>> START Data rows
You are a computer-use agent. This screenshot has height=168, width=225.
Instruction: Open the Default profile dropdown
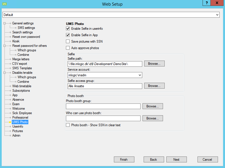click(x=217, y=15)
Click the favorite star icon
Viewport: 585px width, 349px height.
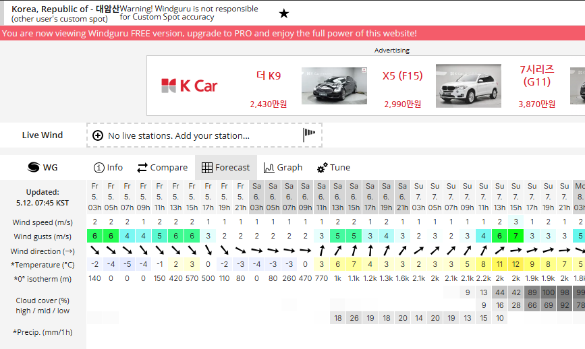(284, 13)
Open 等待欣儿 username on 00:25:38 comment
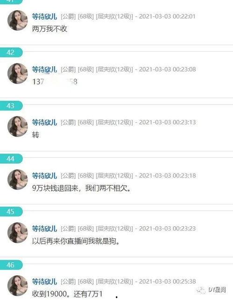The width and height of the screenshot is (233, 300). point(44,282)
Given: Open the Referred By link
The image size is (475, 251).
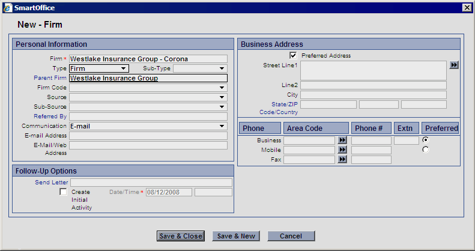Looking at the screenshot, I should pyautogui.click(x=50, y=116).
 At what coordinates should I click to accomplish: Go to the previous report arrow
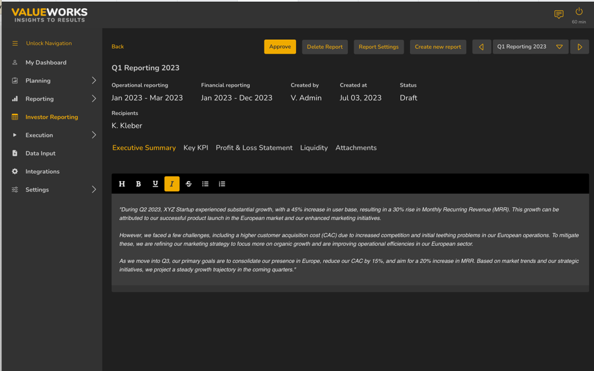pyautogui.click(x=481, y=47)
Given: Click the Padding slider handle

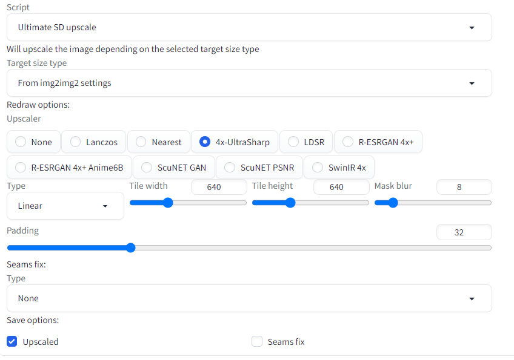Looking at the screenshot, I should click(x=131, y=247).
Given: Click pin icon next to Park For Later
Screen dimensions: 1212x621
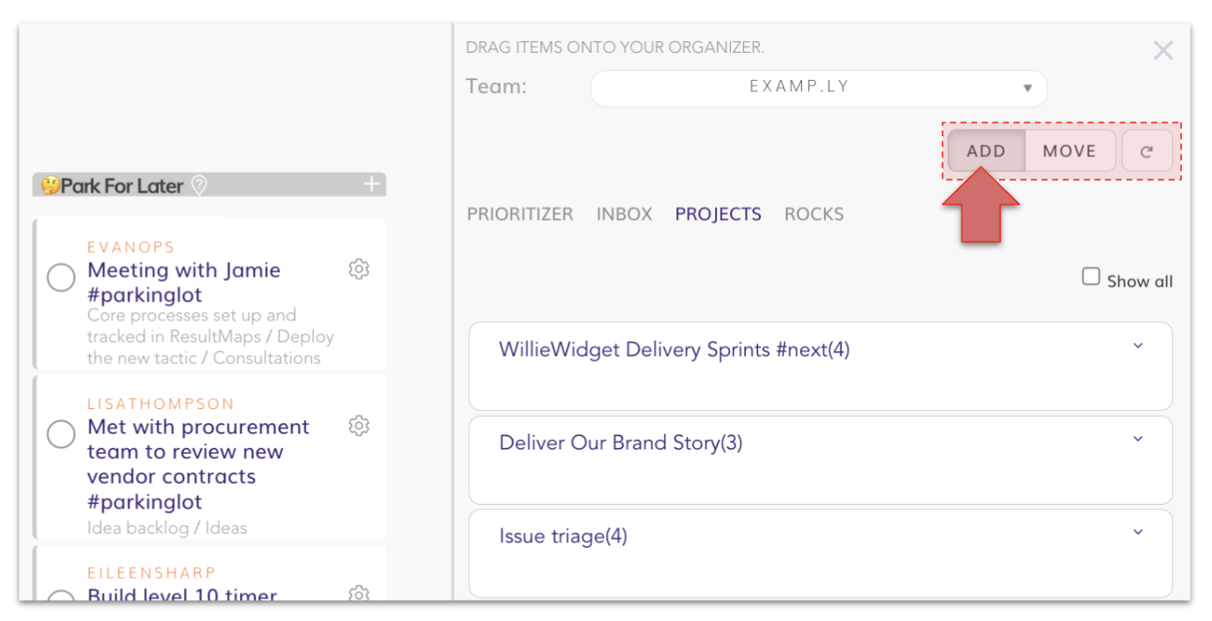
>> END Data rows
Written problem » Convert every line of the rows above into a Markdown table with the columns No. and Line, numbering the lines in order and skipping any blank ones. Leave the pictures out of the table.

Expected answer »
| No. | Line |
|---|---|
| 1 | You are a computer-use agent. This screenshot has height=168, width=225. |
| 2 | Instruction: Open the Default profile dropdown |
| 3 | click(x=217, y=15) |
| 4 | Click the favorite star icon |
| 5 | Viewport: 585px width, 349px height. |
| 6 | (284, 13) |
| 7 | Open 等待欣儿 username on 00:25:38 comment |
| 8 | The width and height of the screenshot is (233, 300). point(44,282) |
| 9 | Given: Open the Referred By link |
| 10 | The image size is (475, 251). |
| 11 | Looking at the screenshot, I should pyautogui.click(x=50, y=116). |
| 12 |  At what coordinates should I click to accomplish: Go to the previous report arrow |
| 13 | pyautogui.click(x=481, y=47) |
| 14 | Given: Click the Padding slider handle |
| 15 | Looking at the screenshot, I should click(x=131, y=247). |
| 16 | Given: Click pin icon next to Park For Later |
| 17 | Screen dimensions: 1212x621 |